Lawmakers and trendmakers alike are responding to this growing anti-fur sentiment.

Earlier this year, the European Parliament approved a new regulation requiring that all clothing containing fur or leather be clearly marked with labels stating, “Non-textile parts of animal origin.” Explains EP member Eva-Britt Svensson of Sweden, “Consumers must have the information to be able to ethically opt out of fur products and the cruel conditions in which they are often produced.” 

Fashion icons as diverse as Michele Obama, Carla Bruni-Sarkozy and Lady Gaga have all publicly sworn off fur. So has Oprah Winfrey. In the October issue of O magazine, editor in chief Susan Casey describes the “aha moment” that led Winfrey to stop wearing fur 20 years ago. While looking at a sable cape in her closet, Winfrey had “a visceral sense of how many four-leggeds had been used in its creation, bred specifically to be killed.” Like Oprah, O magazine is fur-free.  

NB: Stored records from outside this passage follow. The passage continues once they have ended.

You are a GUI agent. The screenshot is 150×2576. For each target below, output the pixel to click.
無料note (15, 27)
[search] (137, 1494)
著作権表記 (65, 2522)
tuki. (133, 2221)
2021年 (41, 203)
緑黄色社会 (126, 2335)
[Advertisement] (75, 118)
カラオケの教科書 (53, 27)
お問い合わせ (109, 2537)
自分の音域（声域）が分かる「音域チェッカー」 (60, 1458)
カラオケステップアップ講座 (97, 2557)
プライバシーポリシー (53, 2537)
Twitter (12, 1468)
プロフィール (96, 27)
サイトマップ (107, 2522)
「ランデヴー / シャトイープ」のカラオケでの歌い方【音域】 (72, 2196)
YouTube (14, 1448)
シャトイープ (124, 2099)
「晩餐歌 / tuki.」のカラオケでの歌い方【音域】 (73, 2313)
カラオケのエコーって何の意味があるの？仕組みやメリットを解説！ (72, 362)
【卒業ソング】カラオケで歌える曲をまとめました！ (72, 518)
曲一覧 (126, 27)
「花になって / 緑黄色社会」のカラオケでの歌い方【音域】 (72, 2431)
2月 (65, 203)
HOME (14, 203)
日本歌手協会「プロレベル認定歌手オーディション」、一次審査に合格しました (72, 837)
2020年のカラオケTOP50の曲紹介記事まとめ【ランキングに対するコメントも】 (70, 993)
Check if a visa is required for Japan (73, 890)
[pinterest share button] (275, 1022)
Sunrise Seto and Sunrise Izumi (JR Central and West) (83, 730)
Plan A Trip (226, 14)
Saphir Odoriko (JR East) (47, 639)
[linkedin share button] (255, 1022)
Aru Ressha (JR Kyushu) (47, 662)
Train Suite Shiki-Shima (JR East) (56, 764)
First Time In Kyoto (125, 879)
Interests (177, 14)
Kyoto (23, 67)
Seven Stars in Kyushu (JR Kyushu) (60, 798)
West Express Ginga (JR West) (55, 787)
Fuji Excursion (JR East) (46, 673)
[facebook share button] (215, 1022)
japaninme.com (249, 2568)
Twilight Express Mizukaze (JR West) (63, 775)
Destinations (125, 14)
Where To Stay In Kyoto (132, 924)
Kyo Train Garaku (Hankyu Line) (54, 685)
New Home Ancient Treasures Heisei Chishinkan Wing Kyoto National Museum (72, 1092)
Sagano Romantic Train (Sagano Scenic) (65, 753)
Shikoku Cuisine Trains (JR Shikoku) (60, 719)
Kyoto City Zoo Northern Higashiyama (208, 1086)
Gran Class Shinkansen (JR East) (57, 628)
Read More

Stella McCartney, Calvin Klein, Vivienne Westwood and Ralph Lauren are just a few of the top designers who refuse to use real fur in their collections. High-end design houses such as Prada and Chanel are increasingly offering faux-fur options—Karl Lagerfeld even based Chanel’s Fall 2010 collection around fake fur. Faux-fur vests and other accessories are bestsellers on HSN.

While previous generations may have worn real fur without considering its impact on animals and the environment, today’s consumers can’t claim not to know what happens before animals are turned into capes and coats. Just this month, newspapers around the world ran shocking stories about raccoon dogs—a canine species native to Asia—who are being skinned alive in China to create knock-off versions of Uggs.

PETA’s affiliate PETA Asia-Pacific investigated fur farms and markets in China and found that raccoon dogs are beaten with steel pipes and left to die slowly as they writhe in agony in full view of other animals. Rabbits’ necks are broken while the animals are still conscious and able to feel pain. On fur farms, animals live in barren wire cages—exposed to all weather extremes—as frozen piles of waste accumulate below them. Many animals frantically pace and turn in circles in their cages.

West Hollywood councilmember John D’Amico, who sponsored WeHo’s fur ban, predicts that “the impact will be heard from here to Fifth Avenue. People will talk about what a fur ban means in a new way.” While we wait to see if other progressive cities will follow WeHo’s lead, we can all take a stand against an industry that confines animals to cramped cages, violently beats them and rips the skin off their bodies—by banning fur from our closets.